To the South, the snowy faces of North Sister and Little Brother dominate the near horizon. My siblings are mountains, I think, we live in the sky. Today we will walk together, wanting for nothing. I take a family portrait and send it to my actual sister who lives to the North, and to my little brother.
As I walk, the single best day of scenery for this year continues to unfold before me. Snowy peaks at every turn, constant variety and changes in volcanic landscape, forest to desolation to pastoral meadows where horses graze, red to black to gold and back again. And a completely unexpected dazzling landscape of glassy black obsidian sparkling in the morning sun that must be a sacred place for those who have been here since before European settlers.

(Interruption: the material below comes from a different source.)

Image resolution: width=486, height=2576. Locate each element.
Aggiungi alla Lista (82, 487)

Somewhere between North and Middle Sisters, familiar shapes appear over a ridge, faces grinning with recognition. It’s Jessica and Grey Beard, hiker friends from Southern Oregon. “I though you quit” says Grey Beard. “Yes, but then I quit quitting,” I reply. Jessica and I take a break for a whirlwind catch up session. “I did a thirty mile day” she announces, glowing with the giddy-humble pride of someone who has just realized they are so much stronger than they ever knew. A feeling I will forever associate with the JMT.Later in the day there are other friends too: High Mileage now sporting a hefty hiking staff after being stalked by a cougar on the way into Seiad Valley (only hours after I walked the same trail).Counting down from mile 2000 is like walking back in time. I’m in the 1950s now, thinking of perfect housewives with perfect hair, when a shovel-wielding ranger pops out of the bushes startling me. “Are there more of you,” I ask, peering cautiously toward other bushes. She asks to see my permit, insisting that I dig it out from the bottom of my pack while mosquitoes assault my bare legs. It’s the first time I have ever been asked in 2000 miles, I explain. “I hear that a lot,” she replies, squinting at the font of the permit I printed out in miniature.

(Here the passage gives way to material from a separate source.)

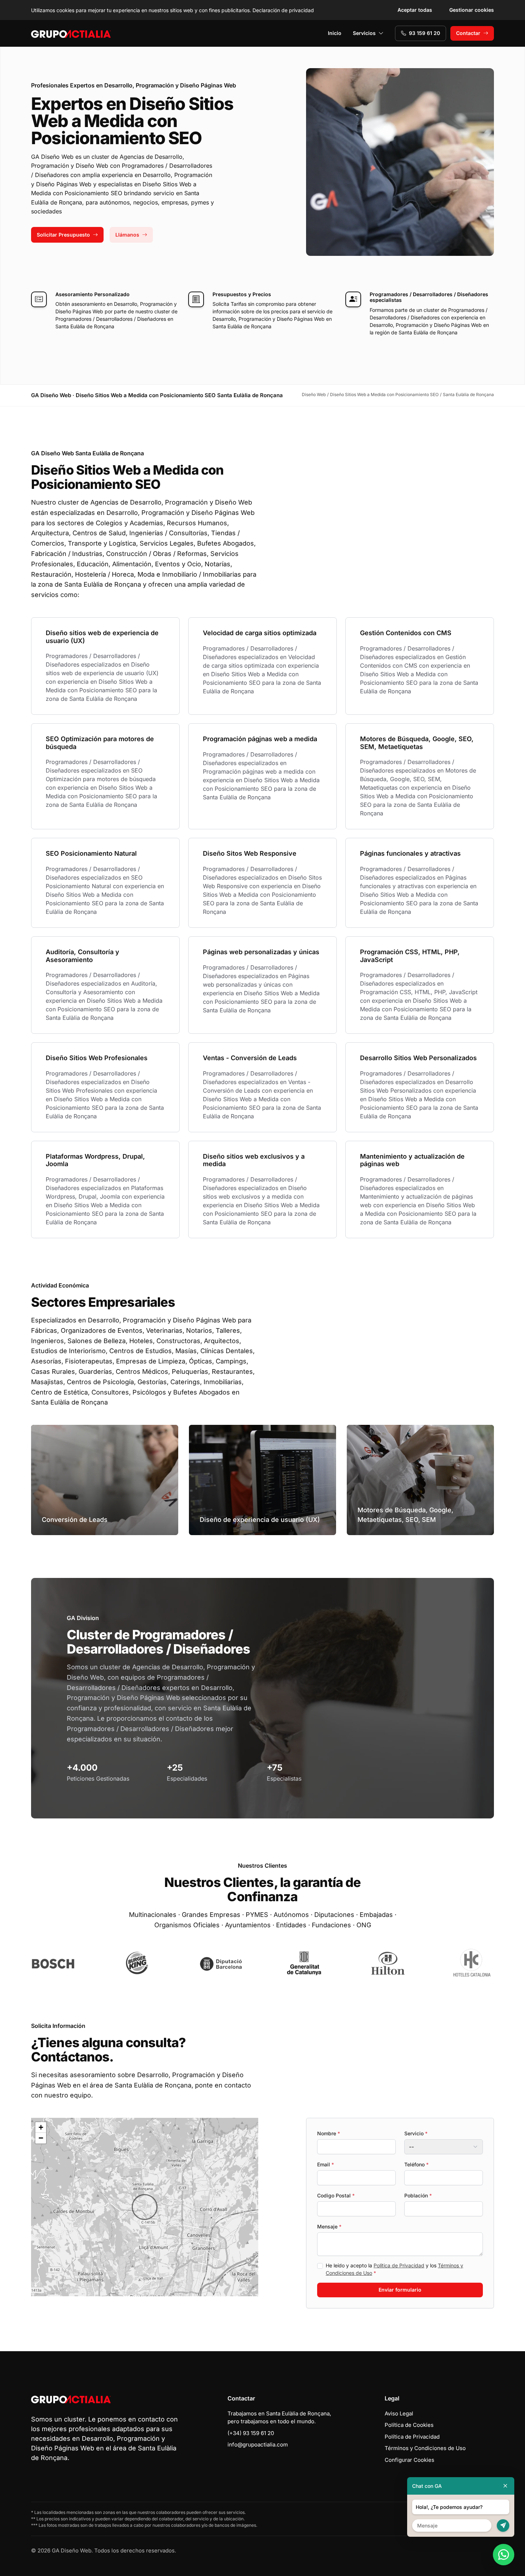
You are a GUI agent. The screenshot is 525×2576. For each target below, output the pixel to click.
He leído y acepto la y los (394, 2269)
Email (325, 2164)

On I go, deciding between trying for a thirty mile day and making a side trip for beer. I power downhill, half-running to Elk Lake only to learn that there is dairy in the veggie burger. Cutting my losses, I make a vegan exception in the form of pulled pork and invite myself to dinner with three section hikers dudes who already have a table. I end up with excellent beer, some hilarious company and a free campsite.
The thirty mile day can wait for tomorrow.